# What is expected
Please turn the records from the line with "Screen dimensions: 1456x819" up to and including the line with "click(682, 38)" into a JSON list of strings, one string per line, with blank lines omitted.

# Raw data

begin

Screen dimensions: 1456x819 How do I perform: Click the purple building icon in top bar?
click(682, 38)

end
begin

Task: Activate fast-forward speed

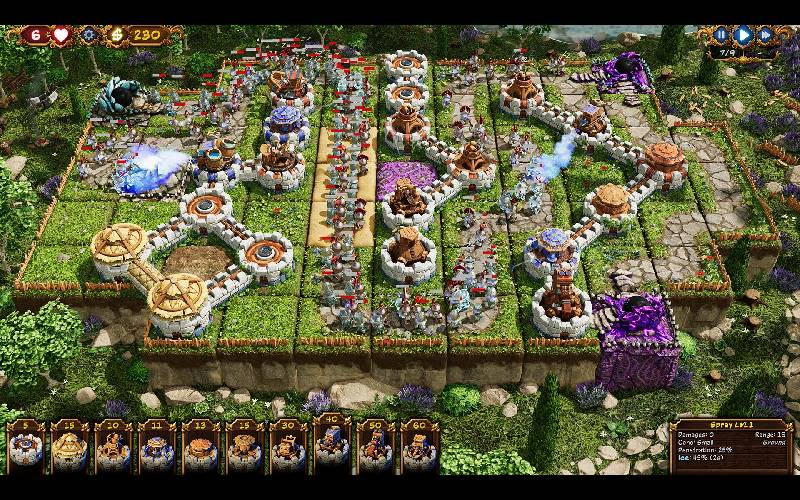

end
begin

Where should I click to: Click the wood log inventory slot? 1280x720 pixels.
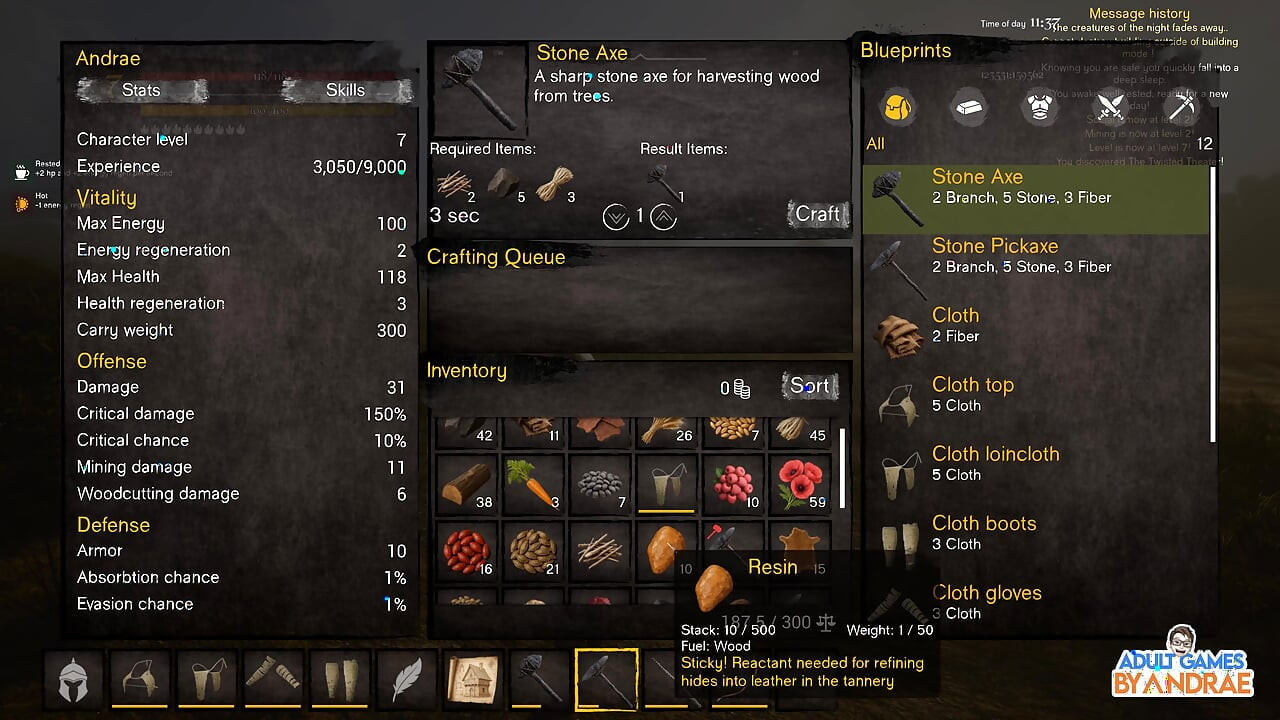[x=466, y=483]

end

# Answer to the problem
[
  "Screen dimensions: 1456x819 How do I perform: Click the purple building icon in top bar?",
  "click(682, 38)"
]